EXERCISE PROMPT. Each line from the one containing "[Close] (1684, 29)" to the end of the entries below must be restated exactly, and no other line should appear.

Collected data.
::::

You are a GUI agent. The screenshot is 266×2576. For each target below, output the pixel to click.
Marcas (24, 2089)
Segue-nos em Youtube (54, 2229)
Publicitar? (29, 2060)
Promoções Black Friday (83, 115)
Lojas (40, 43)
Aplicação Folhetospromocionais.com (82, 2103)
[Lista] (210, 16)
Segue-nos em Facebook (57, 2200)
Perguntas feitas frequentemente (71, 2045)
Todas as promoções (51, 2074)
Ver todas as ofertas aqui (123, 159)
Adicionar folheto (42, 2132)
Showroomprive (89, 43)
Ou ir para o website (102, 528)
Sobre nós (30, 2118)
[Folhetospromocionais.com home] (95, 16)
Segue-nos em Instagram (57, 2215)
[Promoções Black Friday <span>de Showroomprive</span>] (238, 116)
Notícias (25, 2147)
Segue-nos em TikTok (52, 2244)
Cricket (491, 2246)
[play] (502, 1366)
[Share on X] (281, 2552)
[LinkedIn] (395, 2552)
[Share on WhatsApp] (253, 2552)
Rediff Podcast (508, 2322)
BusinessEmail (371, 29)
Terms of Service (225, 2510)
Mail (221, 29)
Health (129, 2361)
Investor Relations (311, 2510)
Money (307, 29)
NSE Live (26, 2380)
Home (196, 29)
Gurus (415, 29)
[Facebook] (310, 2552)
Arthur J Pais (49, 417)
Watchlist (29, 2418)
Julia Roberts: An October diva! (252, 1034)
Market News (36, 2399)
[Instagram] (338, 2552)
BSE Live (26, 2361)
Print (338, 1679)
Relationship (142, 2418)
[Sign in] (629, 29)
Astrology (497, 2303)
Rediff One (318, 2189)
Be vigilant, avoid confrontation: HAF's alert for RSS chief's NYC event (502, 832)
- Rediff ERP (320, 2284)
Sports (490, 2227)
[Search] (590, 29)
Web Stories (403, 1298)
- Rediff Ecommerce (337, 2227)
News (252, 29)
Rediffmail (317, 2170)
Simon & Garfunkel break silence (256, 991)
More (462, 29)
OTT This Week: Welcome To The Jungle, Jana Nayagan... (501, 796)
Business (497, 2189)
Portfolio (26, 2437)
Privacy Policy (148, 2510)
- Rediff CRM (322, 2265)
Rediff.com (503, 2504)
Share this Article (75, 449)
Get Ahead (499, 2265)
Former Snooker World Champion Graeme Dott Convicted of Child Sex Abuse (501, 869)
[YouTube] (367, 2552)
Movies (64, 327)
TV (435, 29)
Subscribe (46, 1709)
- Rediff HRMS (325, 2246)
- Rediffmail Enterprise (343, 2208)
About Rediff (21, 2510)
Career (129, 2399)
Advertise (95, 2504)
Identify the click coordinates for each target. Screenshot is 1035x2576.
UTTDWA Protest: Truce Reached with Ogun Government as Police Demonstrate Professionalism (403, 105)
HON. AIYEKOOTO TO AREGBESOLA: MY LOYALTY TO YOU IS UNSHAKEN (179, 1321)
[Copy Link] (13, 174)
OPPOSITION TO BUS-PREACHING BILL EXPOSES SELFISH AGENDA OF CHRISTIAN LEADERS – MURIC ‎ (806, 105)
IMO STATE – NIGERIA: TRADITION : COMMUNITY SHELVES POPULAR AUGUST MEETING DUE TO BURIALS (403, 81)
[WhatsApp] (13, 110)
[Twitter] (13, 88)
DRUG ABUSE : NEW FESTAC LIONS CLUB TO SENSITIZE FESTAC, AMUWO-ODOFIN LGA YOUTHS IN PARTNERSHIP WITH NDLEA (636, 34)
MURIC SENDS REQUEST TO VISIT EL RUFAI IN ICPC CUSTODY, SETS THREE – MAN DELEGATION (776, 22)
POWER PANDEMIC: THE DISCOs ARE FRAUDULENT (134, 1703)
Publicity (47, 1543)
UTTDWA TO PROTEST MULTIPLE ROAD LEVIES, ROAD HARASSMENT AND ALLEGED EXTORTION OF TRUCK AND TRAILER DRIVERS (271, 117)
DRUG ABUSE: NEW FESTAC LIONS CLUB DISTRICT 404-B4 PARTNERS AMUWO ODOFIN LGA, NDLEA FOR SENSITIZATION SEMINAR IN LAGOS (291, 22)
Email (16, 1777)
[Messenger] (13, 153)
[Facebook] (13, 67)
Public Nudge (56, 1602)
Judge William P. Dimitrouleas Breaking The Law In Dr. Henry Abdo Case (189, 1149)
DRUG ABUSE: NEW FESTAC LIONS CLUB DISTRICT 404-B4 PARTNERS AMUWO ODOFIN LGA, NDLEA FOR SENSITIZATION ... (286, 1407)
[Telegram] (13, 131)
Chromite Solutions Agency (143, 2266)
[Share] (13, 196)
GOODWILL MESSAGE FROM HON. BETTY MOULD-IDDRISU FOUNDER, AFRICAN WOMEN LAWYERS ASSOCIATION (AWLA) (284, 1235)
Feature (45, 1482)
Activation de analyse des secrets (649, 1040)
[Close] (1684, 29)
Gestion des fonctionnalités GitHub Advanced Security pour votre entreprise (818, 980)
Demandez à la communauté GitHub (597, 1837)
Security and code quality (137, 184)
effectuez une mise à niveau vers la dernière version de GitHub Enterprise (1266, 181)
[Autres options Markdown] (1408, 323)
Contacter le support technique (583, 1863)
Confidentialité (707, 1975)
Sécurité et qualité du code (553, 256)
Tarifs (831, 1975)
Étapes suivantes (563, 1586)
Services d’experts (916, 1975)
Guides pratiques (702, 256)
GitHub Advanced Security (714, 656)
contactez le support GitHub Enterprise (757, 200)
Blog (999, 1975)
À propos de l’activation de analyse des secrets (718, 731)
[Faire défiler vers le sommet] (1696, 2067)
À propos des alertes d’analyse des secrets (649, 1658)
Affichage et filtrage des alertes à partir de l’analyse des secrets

::::

SOLUTION TO THE EXERCISE.
[Close] (1684, 29)
Gestion des fonctionnalités GitHub Advanced Security pour votre entreprise (818, 980)
Demandez à la communauté GitHub (597, 1837)
Security and code quality (137, 184)
effectuez une mise à niveau vers la dernière version de GitHub Enterprise (1266, 181)
[Autres options Markdown] (1408, 323)
Contacter le support technique (583, 1863)
Confidentialité (707, 1975)
Sécurité et qualité du code (553, 256)
Tarifs (831, 1975)
Étapes suivantes (563, 1586)
Services d’experts (916, 1975)
Guides pratiques (702, 256)
GitHub Advanced Security (714, 656)
contactez le support GitHub Enterprise (757, 200)
Blog (999, 1975)
À propos de l’activation de analyse des secrets (718, 731)
[Faire défiler vers le sommet] (1696, 2067)
À propos des alertes d’analyse des secrets (649, 1658)
Affichage et filtrage des alertes à partir de l’analyse des secrets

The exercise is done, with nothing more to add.